## begin Given data

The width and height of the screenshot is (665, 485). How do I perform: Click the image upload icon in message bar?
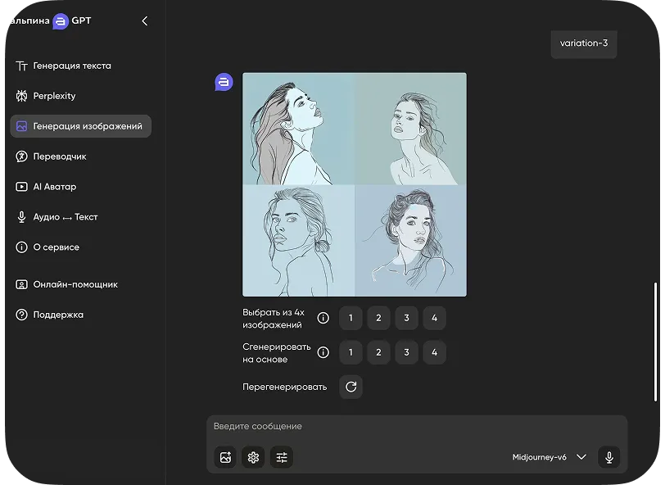point(225,457)

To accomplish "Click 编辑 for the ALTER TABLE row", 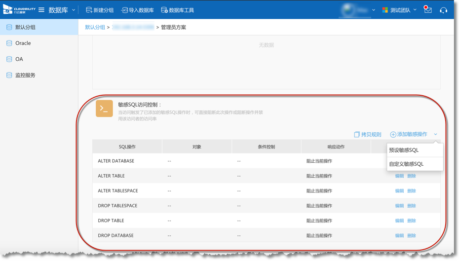I will 399,176.
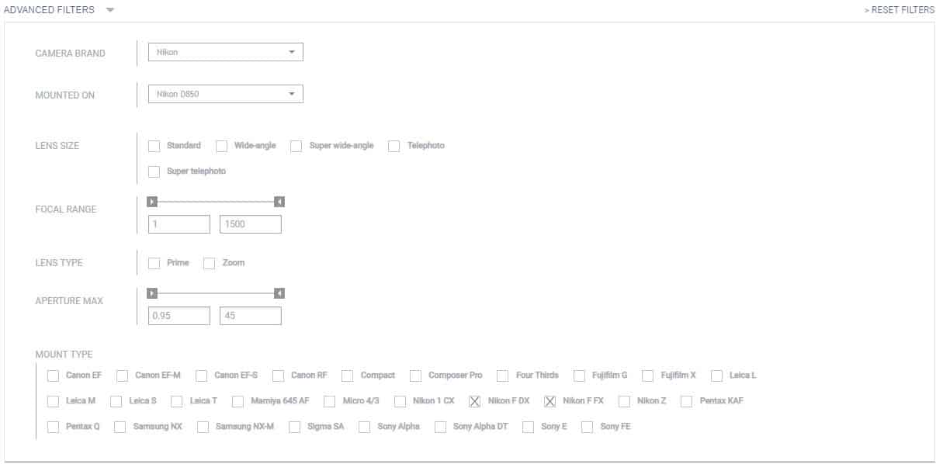Uncheck the Nikon F DX mount checkbox
Screen dimensions: 936x464
pos(475,401)
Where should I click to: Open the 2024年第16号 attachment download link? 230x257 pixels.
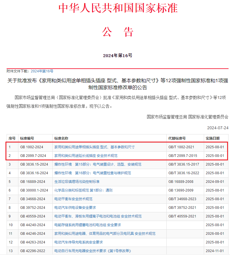click(42, 71)
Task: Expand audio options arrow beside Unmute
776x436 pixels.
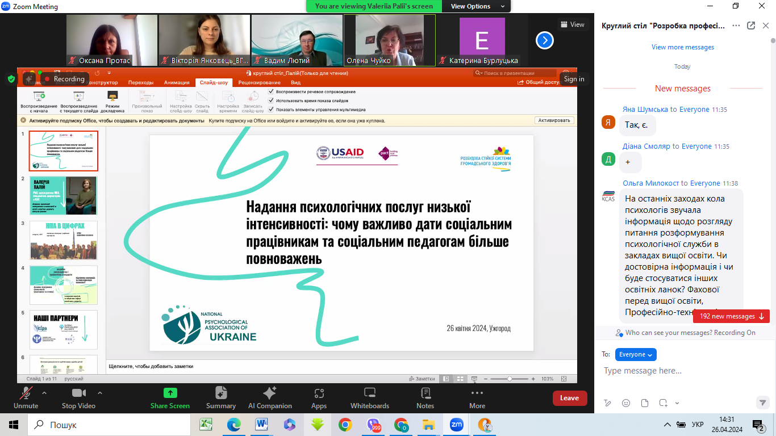Action: tap(44, 392)
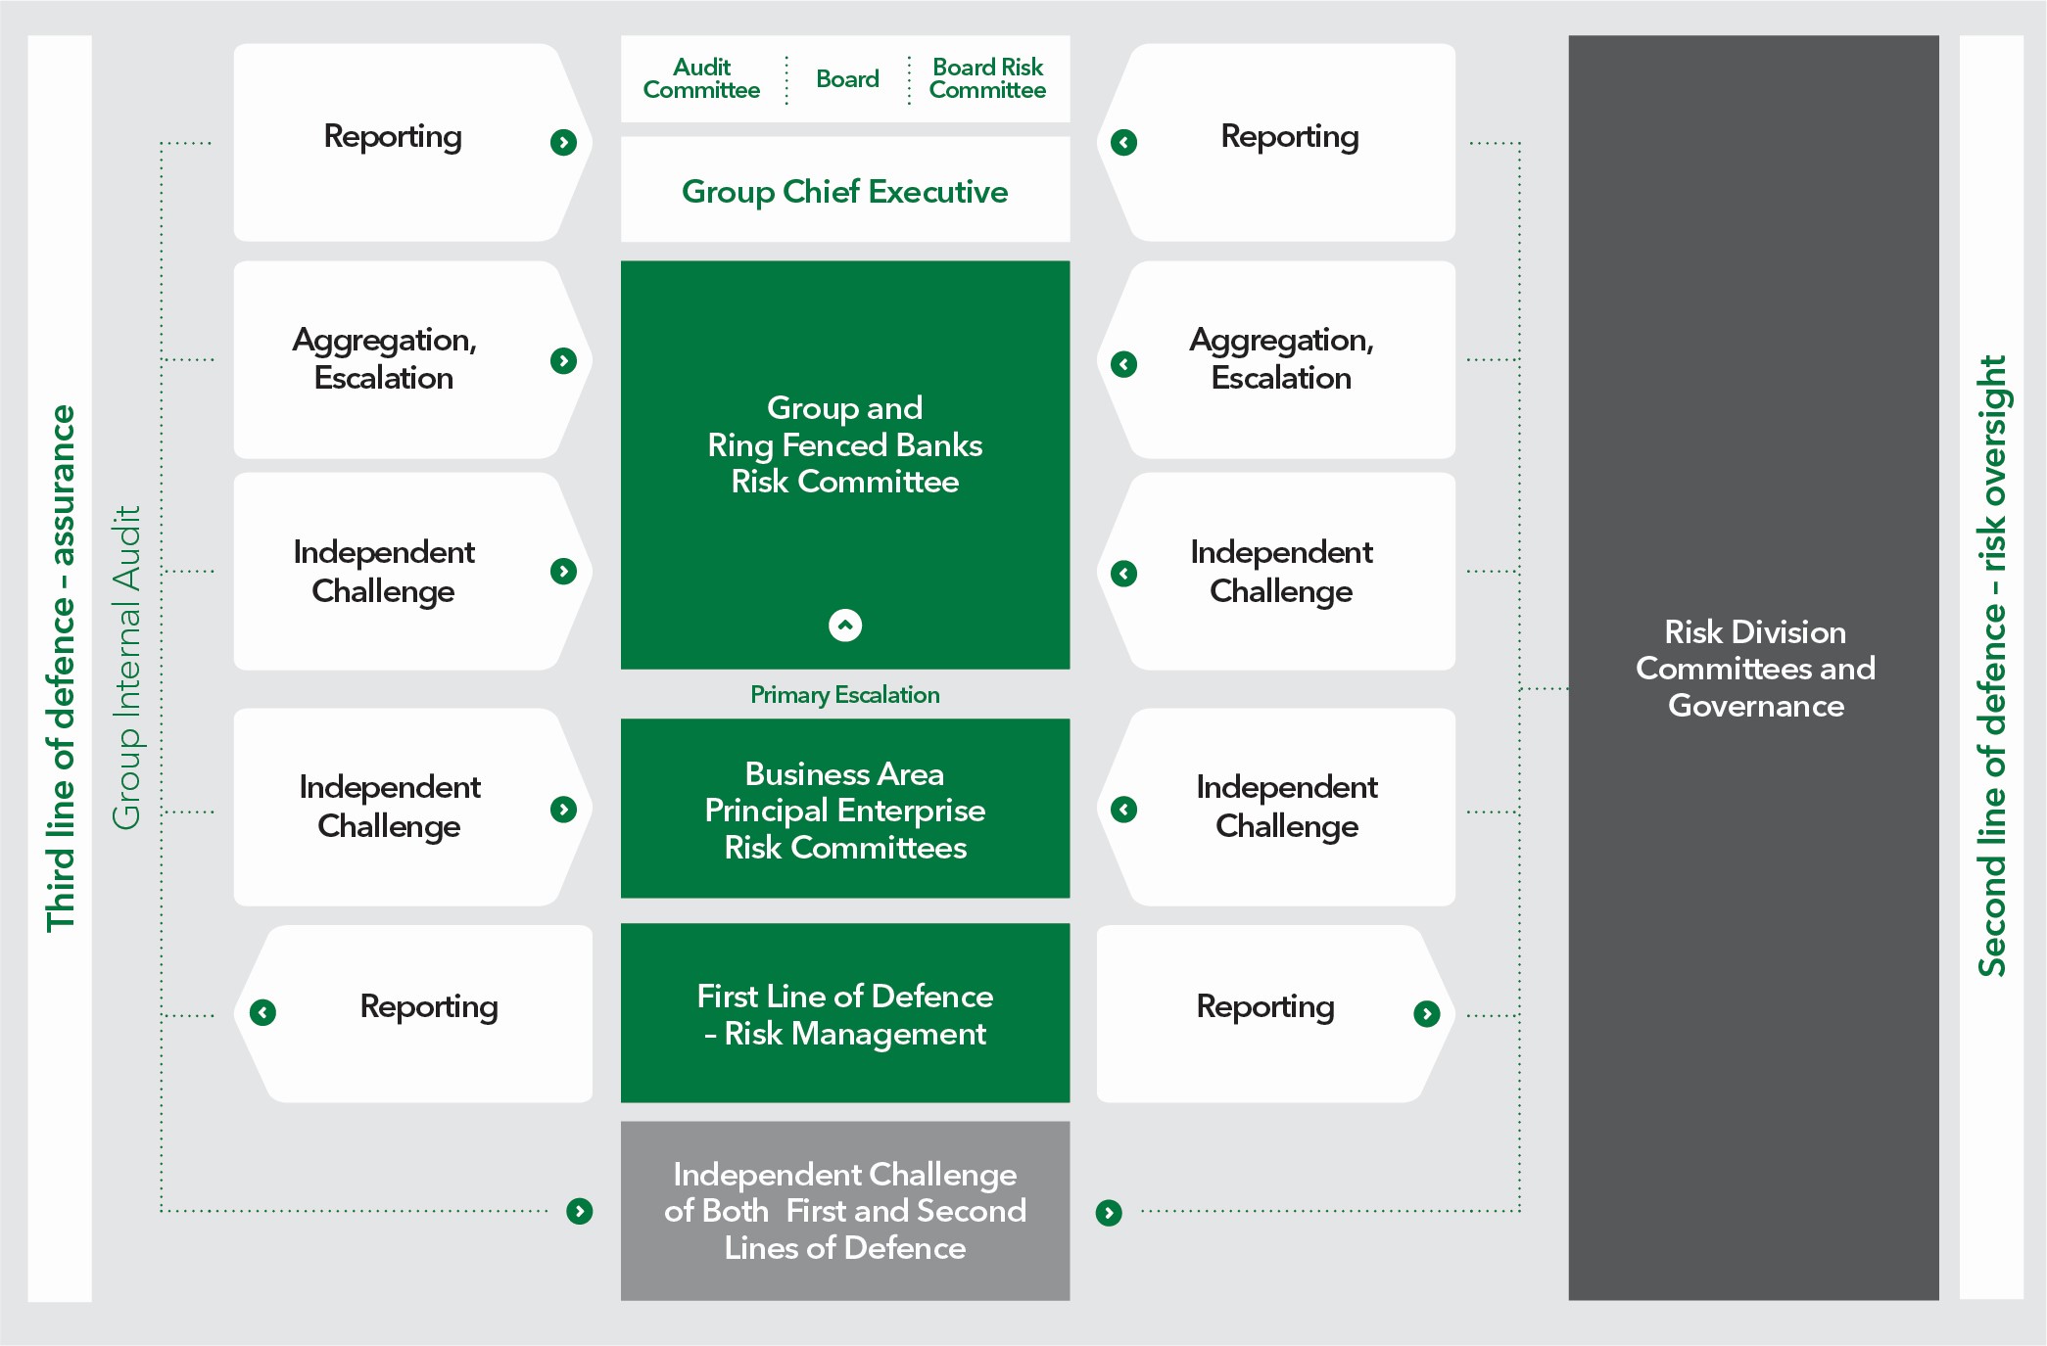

## end Given data

#### Exercise objective
Copy out each line of the material above that contains the word "pixels". Capital and small letters must match.

#### Finished answer
Where should I click to: Open the 2024年第16号 attachment download link? 230x257 pixels.
776x436 pixels.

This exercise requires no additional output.